* **HOW TO COMPLETE THIS TASK**
Up to and including the line that contains "Click Upravit under the train consist", reproduce every line exactly, beginning with the first line below.

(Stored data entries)
++++++++++++++++++++

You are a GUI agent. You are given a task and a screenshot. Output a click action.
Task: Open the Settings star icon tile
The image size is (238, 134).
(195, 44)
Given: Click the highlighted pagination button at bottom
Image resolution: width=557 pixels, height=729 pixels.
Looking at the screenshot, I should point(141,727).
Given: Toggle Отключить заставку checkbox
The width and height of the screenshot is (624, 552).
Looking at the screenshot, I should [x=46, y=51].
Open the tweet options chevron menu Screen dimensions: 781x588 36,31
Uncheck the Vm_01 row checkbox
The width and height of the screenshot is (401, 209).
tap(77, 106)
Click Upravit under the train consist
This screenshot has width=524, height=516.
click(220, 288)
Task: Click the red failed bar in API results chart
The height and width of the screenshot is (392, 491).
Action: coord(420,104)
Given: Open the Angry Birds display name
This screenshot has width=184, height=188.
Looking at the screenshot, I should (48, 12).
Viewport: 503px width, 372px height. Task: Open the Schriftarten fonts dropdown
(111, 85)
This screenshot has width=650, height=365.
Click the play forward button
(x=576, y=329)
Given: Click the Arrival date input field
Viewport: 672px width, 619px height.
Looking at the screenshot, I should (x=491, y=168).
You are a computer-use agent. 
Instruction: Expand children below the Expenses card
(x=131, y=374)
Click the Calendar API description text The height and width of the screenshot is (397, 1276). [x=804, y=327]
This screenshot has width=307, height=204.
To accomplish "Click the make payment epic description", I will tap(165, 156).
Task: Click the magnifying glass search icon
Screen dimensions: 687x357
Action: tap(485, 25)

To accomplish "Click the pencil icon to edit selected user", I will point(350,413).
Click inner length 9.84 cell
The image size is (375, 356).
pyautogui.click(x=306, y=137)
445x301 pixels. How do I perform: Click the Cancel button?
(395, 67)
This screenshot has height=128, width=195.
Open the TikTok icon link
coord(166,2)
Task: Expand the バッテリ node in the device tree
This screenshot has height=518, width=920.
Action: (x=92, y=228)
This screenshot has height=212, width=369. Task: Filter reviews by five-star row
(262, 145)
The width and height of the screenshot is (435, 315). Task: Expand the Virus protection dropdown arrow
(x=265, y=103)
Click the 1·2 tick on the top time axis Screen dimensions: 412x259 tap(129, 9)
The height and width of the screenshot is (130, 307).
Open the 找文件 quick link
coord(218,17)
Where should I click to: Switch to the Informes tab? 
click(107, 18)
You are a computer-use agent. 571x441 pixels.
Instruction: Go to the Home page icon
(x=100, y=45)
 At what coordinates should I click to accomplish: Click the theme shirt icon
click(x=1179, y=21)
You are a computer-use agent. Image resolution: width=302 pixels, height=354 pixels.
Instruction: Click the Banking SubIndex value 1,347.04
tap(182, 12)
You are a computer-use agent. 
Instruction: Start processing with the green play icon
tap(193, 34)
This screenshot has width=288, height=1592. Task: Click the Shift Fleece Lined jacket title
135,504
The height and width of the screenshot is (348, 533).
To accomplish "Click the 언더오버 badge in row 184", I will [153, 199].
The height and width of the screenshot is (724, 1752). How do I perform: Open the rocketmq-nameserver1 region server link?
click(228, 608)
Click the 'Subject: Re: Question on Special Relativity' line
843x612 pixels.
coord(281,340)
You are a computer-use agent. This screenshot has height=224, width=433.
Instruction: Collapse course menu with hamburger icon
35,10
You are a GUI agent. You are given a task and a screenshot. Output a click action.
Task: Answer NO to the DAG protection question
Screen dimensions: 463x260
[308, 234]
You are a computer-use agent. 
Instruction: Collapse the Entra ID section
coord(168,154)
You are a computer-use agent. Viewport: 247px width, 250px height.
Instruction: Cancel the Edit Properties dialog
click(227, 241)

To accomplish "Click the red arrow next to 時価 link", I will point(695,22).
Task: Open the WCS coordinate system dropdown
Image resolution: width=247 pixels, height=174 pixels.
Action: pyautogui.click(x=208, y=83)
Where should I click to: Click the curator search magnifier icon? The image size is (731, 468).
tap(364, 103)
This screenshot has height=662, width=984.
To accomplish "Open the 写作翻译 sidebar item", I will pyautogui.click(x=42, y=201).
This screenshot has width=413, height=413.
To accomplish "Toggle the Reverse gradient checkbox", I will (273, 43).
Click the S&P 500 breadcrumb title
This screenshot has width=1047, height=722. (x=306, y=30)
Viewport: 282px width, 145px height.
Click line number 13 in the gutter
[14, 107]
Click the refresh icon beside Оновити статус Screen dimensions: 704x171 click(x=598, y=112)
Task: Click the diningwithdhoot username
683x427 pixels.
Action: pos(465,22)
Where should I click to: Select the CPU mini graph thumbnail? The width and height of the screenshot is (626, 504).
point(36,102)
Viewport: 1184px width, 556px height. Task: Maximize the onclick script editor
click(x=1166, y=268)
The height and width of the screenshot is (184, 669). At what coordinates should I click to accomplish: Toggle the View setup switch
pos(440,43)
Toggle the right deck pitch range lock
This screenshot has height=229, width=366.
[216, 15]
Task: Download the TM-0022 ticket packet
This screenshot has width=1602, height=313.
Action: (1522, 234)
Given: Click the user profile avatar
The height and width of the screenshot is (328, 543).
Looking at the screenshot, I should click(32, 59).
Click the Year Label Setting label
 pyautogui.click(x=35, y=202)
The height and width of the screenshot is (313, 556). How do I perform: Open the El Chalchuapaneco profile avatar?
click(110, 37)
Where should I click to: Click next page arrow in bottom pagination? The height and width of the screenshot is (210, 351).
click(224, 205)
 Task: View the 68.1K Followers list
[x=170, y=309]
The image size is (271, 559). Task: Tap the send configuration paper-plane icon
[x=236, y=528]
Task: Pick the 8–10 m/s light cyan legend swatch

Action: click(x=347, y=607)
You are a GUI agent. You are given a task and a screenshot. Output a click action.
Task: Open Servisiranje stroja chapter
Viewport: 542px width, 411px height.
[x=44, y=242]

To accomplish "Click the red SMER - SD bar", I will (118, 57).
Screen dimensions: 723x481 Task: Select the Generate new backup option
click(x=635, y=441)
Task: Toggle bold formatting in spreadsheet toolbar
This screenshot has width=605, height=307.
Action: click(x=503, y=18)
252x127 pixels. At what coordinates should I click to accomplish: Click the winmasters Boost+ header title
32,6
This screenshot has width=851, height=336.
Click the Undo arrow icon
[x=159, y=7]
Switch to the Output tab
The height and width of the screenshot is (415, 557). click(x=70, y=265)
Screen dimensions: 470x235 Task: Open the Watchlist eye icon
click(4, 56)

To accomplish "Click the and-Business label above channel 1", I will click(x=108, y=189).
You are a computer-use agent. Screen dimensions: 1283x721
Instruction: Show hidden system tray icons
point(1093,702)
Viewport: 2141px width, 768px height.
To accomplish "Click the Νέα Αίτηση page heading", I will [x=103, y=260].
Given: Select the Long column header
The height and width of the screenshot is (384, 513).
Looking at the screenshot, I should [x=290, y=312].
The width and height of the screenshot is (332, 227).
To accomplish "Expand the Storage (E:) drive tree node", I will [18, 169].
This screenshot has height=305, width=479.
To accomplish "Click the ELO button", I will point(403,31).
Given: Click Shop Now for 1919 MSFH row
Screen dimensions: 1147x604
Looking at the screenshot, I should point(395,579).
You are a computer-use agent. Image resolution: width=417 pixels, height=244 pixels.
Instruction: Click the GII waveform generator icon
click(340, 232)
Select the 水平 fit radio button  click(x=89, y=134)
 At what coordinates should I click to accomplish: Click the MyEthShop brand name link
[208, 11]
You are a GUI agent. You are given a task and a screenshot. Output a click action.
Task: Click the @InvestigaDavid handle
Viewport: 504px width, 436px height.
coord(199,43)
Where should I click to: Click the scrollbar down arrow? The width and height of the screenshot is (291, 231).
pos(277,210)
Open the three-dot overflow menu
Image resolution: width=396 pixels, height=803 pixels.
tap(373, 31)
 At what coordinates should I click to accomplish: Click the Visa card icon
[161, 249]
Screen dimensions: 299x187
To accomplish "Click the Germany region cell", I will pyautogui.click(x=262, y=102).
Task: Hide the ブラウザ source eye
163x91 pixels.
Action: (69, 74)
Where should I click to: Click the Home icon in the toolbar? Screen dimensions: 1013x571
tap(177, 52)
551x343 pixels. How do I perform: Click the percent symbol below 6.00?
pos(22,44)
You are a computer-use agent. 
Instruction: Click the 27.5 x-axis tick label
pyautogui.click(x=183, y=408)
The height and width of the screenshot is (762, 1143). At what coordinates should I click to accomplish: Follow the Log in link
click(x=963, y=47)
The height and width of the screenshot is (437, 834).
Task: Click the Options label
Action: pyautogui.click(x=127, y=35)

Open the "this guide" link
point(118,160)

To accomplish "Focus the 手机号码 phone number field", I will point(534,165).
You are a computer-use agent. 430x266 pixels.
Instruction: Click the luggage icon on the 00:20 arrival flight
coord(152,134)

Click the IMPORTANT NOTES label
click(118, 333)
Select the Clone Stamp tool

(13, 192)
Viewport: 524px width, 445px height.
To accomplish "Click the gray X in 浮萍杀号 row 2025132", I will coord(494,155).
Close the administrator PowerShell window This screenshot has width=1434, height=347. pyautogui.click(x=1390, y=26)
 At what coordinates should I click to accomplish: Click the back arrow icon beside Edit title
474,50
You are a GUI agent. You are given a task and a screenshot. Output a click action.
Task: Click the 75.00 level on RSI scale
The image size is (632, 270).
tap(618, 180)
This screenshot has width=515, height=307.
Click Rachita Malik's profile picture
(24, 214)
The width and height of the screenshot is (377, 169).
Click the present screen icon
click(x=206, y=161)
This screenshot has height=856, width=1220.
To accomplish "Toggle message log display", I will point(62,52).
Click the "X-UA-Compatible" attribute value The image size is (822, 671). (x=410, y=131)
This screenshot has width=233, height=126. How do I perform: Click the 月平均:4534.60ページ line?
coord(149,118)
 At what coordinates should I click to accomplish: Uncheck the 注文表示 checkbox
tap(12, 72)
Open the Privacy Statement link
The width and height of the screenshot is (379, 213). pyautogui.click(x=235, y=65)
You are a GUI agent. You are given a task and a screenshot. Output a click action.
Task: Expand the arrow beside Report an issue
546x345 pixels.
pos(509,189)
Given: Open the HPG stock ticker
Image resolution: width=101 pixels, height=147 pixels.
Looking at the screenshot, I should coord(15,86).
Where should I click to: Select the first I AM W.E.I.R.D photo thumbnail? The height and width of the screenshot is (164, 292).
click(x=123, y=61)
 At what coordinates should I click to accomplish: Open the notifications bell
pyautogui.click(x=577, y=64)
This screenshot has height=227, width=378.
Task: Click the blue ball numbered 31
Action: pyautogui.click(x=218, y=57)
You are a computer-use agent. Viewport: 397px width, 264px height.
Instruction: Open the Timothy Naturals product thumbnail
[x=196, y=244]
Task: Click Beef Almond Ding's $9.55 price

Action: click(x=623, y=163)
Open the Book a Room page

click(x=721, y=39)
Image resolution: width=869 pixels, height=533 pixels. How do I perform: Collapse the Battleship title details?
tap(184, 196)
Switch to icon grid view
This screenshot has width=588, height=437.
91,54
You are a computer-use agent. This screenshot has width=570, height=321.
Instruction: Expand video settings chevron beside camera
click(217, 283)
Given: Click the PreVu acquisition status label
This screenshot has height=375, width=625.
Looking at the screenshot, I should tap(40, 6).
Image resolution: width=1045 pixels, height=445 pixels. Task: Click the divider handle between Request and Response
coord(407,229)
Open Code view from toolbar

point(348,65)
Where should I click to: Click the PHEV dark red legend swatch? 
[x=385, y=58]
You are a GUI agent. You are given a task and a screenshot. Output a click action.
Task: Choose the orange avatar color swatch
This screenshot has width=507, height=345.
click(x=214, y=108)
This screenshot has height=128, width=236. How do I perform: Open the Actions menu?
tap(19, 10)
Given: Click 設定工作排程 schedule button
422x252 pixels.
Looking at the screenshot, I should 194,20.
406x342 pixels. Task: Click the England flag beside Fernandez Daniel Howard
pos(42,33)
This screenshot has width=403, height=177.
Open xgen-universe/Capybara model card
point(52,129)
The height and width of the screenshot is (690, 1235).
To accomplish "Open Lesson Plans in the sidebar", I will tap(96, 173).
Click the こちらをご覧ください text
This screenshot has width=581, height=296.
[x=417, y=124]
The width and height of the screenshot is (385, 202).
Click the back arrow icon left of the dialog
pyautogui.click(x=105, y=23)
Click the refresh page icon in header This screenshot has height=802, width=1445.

++++++++++++++++++++

* **RESPONSE FOR THIS EXERCISE**
You are a GUI agent. You are given a task and a screenshot. Output a click action.
Task: Open the Settings star icon tile
The image size is (238, 134).
(195, 44)
Given: Click the highlighted pagination button at bottom
Image resolution: width=557 pixels, height=729 pixels.
Looking at the screenshot, I should point(141,727).
Given: Toggle Отключить заставку checkbox
The width and height of the screenshot is (624, 552).
Looking at the screenshot, I should [x=46, y=51].
Open the tweet options chevron menu Screen dimensions: 781x588 36,31
Uncheck the Vm_01 row checkbox
The width and height of the screenshot is (401, 209).
tap(77, 106)
Click Upravit under the train consist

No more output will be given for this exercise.